У ног ее, опершись на ее колени, подняв к ней румяное личико, сидел маленький Гельвидий; он что-то рассказывал бабушке.
Из-за белого платья Фании выглядывала головка молоденькой девушки с огненными кудрями. Ее черные глаза поглядывали на всех с любопытством и вниманием. Миртала, часто приходя в этот дом, где раскупали значительную часть ее товара и где часы пролетали для нее как одна сладостная минута, уже рассказала им о своем прошлом. Во время ее первого посещения Фания спрашивала:
— Не гречанка ли ты немножко, девочка? Может, по отцу или по матери? Имя твое походит на греческое.
С опущенными ресницами Миртала отвечала:
— Галилея, наследие сынов Израиля, была родиной моих отца и матери. Отец мой был рыбак, спокойно закидывающий свои сети в воды голубых озер, но, под управлением римлянина Феликса замешанный в бунт залаторов, был отдан Феликсом в рабство одному греческому вельможе, в дом которого добровольно последовала мать моя Ревекка. Хорошую работницу, умеющую ткать тонкие материи и прелестно вышивать, грек охотно принял в свой дом. В этом доме мне и дали имя Мирталы.
Все более оживляясь, она рассказала, что из неволи маленьким, внезапно осиротевшим ребенком выкупил ее Менохим. Чума убила ее отца. Душа ее матери, давно тоскующая о свободе и о своем родимом голубом озере, тоже вскоре рассталась с телом. Тогда-то Менохим выкупил ее из неволи. И не только ее одну. Менохим посвятил все свое состояние на выкуп иудейских детей из неволи едомской. Он был когда-то богат. Отца его вождь римский, Помпей, первый вторгнувшийся в Иудею, привел в Рим в качестве военнопленного. Тут он остался служить у богатого и щедрого хозяина, который, освободив его, завещал ему значительное состояние. Менохим не употребил его ни на ведение выгодной торговли, ни на пиры, ни на роскошные платья. Он не женился, и своих детей у него не было. В Риме, в Эфезе, Антиохии и Коринфе он отыскивал маленьких детей иудейских, родители которых умерли в неволе. Таким образом он вернул свободу многим девочкам и мальчикам. Теперь все они уже взрослые. Одни ведут торговлю в отдаленных странах, другие занялись земледелием в Иудее, и только двое осталось при Менохиме, потому что он привязался к ним больше всего; это — она и Ионафан…

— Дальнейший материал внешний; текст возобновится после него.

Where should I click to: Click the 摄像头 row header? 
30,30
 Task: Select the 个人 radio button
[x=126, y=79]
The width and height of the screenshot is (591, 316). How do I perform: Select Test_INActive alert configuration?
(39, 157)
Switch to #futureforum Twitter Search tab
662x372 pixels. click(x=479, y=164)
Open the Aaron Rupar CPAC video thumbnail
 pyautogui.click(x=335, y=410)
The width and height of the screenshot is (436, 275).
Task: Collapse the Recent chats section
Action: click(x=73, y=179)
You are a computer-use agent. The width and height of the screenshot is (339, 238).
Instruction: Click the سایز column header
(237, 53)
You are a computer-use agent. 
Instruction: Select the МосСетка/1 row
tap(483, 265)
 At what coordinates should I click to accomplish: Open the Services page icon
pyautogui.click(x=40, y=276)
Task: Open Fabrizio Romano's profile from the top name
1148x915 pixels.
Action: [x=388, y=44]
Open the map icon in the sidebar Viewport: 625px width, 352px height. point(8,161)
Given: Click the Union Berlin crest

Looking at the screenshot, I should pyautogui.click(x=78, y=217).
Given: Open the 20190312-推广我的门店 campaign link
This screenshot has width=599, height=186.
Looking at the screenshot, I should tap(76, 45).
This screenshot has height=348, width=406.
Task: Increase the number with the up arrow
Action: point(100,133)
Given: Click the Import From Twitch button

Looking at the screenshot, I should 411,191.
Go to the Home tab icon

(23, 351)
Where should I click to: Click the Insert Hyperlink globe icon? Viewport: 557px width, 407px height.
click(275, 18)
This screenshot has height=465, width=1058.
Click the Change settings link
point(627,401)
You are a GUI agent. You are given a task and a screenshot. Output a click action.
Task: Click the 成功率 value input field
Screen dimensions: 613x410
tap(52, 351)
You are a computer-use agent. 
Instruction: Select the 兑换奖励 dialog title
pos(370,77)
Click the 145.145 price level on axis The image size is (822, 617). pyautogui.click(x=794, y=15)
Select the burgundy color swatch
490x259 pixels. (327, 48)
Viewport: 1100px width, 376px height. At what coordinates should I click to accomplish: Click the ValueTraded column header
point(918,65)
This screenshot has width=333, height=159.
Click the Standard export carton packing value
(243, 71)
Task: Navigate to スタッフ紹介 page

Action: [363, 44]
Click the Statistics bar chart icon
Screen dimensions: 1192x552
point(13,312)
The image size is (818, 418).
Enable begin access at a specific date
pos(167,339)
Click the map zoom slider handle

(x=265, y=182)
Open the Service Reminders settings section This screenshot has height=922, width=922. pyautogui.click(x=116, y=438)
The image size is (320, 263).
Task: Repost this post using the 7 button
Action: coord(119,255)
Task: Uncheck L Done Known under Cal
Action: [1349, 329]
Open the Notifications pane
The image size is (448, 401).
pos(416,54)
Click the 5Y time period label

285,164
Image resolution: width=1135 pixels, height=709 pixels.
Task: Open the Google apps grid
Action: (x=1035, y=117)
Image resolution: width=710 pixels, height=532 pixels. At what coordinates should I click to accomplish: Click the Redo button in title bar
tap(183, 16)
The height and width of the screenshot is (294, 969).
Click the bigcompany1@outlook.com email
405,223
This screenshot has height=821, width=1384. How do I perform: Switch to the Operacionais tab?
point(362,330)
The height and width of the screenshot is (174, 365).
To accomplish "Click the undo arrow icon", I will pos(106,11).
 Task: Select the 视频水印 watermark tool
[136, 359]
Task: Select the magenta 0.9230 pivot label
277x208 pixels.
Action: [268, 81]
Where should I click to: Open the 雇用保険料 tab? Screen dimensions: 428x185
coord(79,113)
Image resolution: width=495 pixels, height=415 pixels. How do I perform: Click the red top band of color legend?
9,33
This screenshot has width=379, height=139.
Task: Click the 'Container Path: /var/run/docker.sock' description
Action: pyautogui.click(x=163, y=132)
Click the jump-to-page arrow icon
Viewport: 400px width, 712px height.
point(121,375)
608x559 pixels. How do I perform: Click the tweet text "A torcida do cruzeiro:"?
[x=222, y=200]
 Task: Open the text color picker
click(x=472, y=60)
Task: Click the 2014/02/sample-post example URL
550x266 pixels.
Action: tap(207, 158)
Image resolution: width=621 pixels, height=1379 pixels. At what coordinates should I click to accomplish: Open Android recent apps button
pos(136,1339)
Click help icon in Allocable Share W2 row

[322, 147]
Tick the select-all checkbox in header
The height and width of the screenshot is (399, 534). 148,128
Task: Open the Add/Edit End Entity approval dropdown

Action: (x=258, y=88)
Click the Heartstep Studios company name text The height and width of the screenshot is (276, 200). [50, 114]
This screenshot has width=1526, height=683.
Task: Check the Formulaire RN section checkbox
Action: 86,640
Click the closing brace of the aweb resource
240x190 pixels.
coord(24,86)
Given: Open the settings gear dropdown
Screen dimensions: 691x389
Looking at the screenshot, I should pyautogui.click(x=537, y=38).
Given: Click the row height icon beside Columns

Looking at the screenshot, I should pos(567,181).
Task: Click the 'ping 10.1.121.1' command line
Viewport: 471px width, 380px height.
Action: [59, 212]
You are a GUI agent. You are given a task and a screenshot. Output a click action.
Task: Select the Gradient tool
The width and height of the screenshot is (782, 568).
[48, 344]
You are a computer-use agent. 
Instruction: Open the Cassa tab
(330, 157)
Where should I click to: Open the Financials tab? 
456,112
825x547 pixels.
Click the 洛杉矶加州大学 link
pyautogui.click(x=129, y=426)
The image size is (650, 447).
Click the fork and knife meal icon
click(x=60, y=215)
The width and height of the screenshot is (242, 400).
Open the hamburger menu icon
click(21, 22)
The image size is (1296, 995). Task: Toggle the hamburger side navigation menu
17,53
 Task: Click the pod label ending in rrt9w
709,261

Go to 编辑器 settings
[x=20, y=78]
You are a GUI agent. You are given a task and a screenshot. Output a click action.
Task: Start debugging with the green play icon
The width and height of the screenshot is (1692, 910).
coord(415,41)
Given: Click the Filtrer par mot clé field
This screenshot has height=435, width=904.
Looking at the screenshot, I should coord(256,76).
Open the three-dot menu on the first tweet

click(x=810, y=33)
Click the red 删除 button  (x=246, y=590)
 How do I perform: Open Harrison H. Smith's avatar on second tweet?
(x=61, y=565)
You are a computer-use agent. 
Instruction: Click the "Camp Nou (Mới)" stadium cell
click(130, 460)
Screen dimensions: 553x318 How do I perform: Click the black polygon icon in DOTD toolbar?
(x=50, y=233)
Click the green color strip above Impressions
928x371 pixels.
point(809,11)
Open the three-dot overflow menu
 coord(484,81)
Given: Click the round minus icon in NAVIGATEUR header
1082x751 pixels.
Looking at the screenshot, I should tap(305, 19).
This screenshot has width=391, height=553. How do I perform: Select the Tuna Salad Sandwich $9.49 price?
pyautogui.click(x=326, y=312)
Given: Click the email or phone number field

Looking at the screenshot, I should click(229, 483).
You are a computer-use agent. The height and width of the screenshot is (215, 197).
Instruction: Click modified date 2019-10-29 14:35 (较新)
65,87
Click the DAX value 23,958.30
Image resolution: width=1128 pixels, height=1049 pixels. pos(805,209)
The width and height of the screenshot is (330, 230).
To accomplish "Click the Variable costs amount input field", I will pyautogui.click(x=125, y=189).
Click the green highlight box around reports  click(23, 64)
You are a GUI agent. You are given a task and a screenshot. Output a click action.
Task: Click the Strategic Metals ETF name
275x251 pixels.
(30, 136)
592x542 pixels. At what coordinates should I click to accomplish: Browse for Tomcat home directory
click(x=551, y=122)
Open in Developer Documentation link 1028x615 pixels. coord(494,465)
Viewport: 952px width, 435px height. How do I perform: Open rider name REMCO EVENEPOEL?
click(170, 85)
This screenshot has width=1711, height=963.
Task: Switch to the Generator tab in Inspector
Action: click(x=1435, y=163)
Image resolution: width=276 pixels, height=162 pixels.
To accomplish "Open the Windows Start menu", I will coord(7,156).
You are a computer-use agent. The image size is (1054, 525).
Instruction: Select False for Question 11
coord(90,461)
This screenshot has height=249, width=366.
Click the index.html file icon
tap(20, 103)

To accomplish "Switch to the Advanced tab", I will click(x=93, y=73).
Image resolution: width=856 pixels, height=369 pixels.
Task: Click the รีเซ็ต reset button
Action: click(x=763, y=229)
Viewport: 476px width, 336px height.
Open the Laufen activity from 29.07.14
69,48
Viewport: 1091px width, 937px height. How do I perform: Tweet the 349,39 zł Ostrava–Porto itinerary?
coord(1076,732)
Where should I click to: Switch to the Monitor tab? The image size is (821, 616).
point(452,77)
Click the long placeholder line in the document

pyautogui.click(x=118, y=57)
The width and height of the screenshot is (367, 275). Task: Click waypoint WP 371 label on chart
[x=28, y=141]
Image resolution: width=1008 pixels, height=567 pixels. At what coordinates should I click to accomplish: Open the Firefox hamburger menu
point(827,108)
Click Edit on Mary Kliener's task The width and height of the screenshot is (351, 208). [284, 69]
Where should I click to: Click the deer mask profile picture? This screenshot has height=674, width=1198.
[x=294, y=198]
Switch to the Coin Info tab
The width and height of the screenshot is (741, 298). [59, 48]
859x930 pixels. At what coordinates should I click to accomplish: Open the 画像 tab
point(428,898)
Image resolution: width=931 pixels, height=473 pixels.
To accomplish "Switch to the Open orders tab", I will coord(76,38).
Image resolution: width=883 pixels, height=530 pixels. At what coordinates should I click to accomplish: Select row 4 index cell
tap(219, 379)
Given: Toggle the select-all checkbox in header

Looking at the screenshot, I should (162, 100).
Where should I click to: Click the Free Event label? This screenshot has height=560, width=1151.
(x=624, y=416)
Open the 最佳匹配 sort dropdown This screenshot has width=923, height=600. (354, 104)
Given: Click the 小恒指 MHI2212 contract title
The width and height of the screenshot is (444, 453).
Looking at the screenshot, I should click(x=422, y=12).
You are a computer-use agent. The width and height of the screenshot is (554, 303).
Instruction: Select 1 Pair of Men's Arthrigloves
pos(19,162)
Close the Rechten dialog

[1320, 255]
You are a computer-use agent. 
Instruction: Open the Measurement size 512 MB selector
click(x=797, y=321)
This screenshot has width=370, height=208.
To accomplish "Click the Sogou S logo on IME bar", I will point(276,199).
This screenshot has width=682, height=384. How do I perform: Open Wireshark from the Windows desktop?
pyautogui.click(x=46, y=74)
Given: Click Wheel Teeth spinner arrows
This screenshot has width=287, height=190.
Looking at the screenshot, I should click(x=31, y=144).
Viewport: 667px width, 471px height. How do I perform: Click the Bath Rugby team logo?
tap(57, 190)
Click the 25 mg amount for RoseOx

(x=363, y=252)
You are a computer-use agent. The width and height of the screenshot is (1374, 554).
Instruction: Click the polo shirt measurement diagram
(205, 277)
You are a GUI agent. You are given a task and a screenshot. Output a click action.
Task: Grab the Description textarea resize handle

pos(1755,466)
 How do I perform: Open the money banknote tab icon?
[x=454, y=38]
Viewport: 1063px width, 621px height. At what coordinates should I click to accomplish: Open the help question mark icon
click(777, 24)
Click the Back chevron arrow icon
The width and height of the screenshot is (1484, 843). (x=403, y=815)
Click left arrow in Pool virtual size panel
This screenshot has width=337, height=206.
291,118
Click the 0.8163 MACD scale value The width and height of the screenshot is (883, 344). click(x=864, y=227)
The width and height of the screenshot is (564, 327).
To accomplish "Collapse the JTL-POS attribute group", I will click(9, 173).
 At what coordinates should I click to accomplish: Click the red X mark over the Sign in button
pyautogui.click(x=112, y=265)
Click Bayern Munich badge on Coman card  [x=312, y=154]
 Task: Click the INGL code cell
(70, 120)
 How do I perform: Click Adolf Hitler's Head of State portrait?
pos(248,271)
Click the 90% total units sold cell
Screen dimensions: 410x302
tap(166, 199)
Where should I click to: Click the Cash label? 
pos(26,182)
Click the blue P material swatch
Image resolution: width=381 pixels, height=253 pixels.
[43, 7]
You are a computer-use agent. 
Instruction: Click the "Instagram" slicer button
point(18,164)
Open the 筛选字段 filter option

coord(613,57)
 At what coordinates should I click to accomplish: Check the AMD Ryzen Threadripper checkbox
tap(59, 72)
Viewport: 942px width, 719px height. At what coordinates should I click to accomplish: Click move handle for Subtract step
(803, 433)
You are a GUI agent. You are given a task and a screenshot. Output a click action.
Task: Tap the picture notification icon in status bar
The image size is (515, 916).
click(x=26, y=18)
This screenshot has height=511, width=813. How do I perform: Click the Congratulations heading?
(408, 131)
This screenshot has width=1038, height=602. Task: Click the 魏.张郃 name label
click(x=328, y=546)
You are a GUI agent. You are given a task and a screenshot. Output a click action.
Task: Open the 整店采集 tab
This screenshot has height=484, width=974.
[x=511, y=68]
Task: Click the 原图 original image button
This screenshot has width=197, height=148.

Произнеся это имя, она вдруг умолкла, она знала хорошо, почему при чужих его не следовало произносить, и, испуганная тем, что сделала, она снова быстро-быстро заговорила о своем приемном отце.
Собравшиеся в перистиле несколько человек с вниманием слушали историю Менохима. Взгляд Фании стал менее величавым и более дружеским; с пунцовых губ Артемидора совершенно исчезла веселая улыбка. Ария даже поднимала пожелтевшие отяжелевшие веки, и под черными бровями суровые глаза ее сверкали блеском безмолвного сочувствия.
Рассказывая о Менохиме, она понимала, что она не должна быть тут, однако ж ее приковывала к этому дому любознательность ее чуткого ума, приковывал звучный голос Артемидора, который, обращаясь к Музонию, спрашивал:
— Учитель, как же это может так быть, что всегда и вечно радость и торжество одних являются скорбью и унижением других? Будучи еще малым ребенком, я слышал Сенеку, когда он говорил: «Человек для человека должен быть святыней». Разве же не люди эти иудеи, у которых отняли и опустошили отчизну? Разве же не человек этот Менохим, душа которого переполнилась горечью от нашей радости?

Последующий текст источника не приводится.